MC: Na contraposição ao crescimento do conservadorismo neoliberal, percebo uma crescente organizativa das mulheres. Temos tomado a dianteira em lutas massivas no país. As maiores manifestações de rua do último período foram protagonizadas pelas mulheres. Há inúmeros coletivos autônomos de mulheres sendo construídos, além de muito ativismo na arte, especialmente na música, que tem demonstrado a importância da resistência feminista para a construção de uma contra-hegemonia. Assim, enxergo no feminismo um sujeito coletivo que, na sua diversidade, contrapõe-se ao sistema heteropatriarcal-racista-capitalista que vivemos. É junto às mulheres negras, indígenas, quilombolas, lésbicas, transexuais, travestis e trabalhadoras que esse sistema encontra não apenas o seu segmento mais oprimido e explorado, mas um sujeito político antagônico com imensa capacidade de resistência. Aliás, o feminismo vem crescendo porque ou resistimos ou deixamos de existir. Resistir é questão de sobrevivência nesses tempos medievais.
CR: Quais os desafios para o Serviço Social brasileiro diante deste quadro?

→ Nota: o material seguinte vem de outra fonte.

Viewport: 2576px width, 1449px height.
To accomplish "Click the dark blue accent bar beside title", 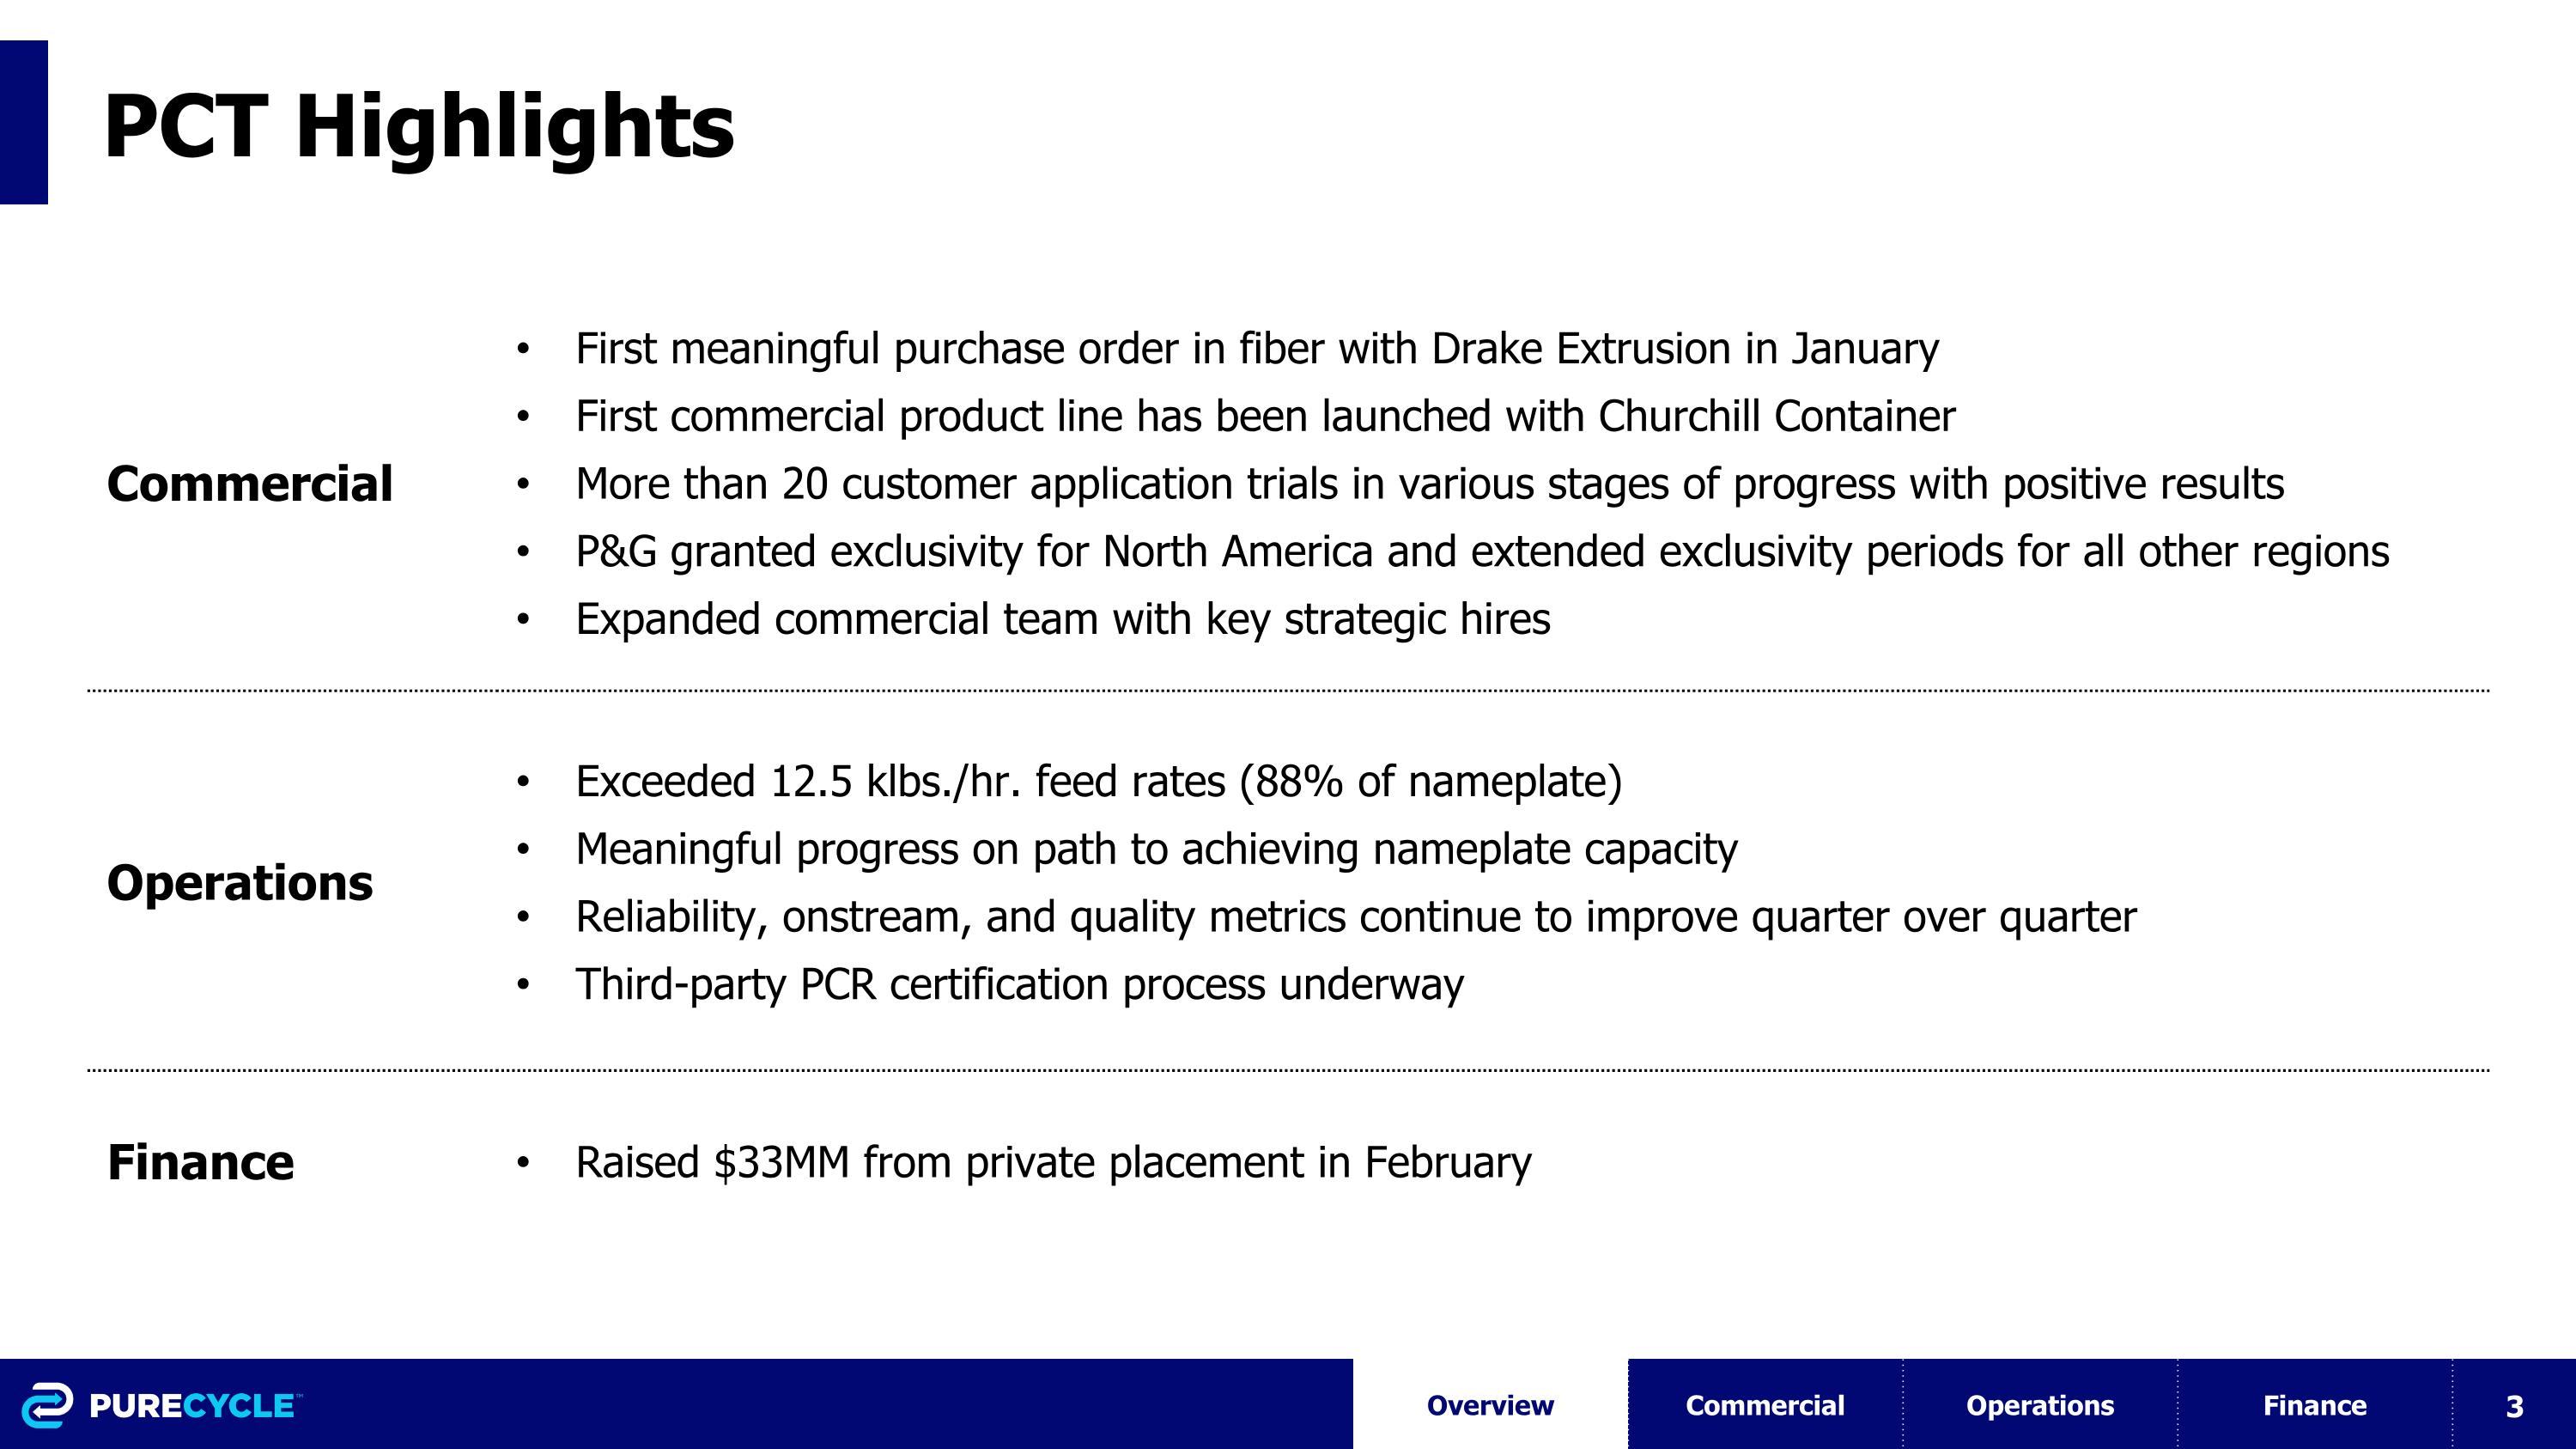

MC: São inúmeros e todos se sintonizam em uma direção: a luta contra a bárbarie posta. Sem pretensão de responder a essa pergunta, arrisco citar alguns desafios: desvelar criticamente a realidade, em uma perspectiva de totalidade, sem cair em armadilhas que nos dividam e isolem uns/umas dos(as) outros(as); identificar e fortalecer as resistências e lutas da classe trabalhadora, a qual pertencemos; lutar por melhores condições de autonomia (ainda que relativa) profissional, para isso, entendo que a luta por concurso público é fundamental; fortalecer nossas entidades representativas (Conjunto CFESS-CRESS, ABEPSS e ENESSO); permanecermos de mãos dadas com os movimentos, lutas e organizações da classe trabalhadoras e investir em formação crítica e continuada, com rigor teórico-metodológico, ético-político e técnico-instrumental, formando profissionais críticos(as), propositivos(as) e comprometidos(as) com a classe trabalhadora.
CR: Enquanto categoria profissional que está inserida nas lutas do povo brasileiro, como podemos enfrentar e resistir ao cenário de retrocesso?
MC: Não há outro caminho, precisamos estar onde há resistências e lutas, junto aos movimentos sociais e organizações da classe trabalhadora. Estar em sintonia com as lutas populares é fundamental para nos fortalecermos como trabalhadoras e profissionais que atuam em defesa dos direitos. Defender os direitos humanos dentro e fora do exercício profissional não é uma questão meramente de compromisso com a classe trabalhadora, é entender que somos parte dessa classe e, como tal, é indispensável resistir e lutar contra todos os retrocessos dos direitos duramente conquistados ao longo da história da classe trabalhadora. Nesse sentido, destaco a importância de imprimirmos em nossas reflexões, produções teóricas, ações e intervenções políticas e profissionais uma perspectiva antirracista, anti-heteropatriarcal e anticapitalista. Lutamos pela garantia e ampliação de direitos, mas queremos liberdade e igualdade substantivas e isso só pode advir das lutas coletivas classistas, superando identitarismos e construindo unidade na diversidade da classe trabalhadora, ou seja, unidade em torno de um projeto societário emancipatório que, necessariamente, deve ser feminista e antirracista.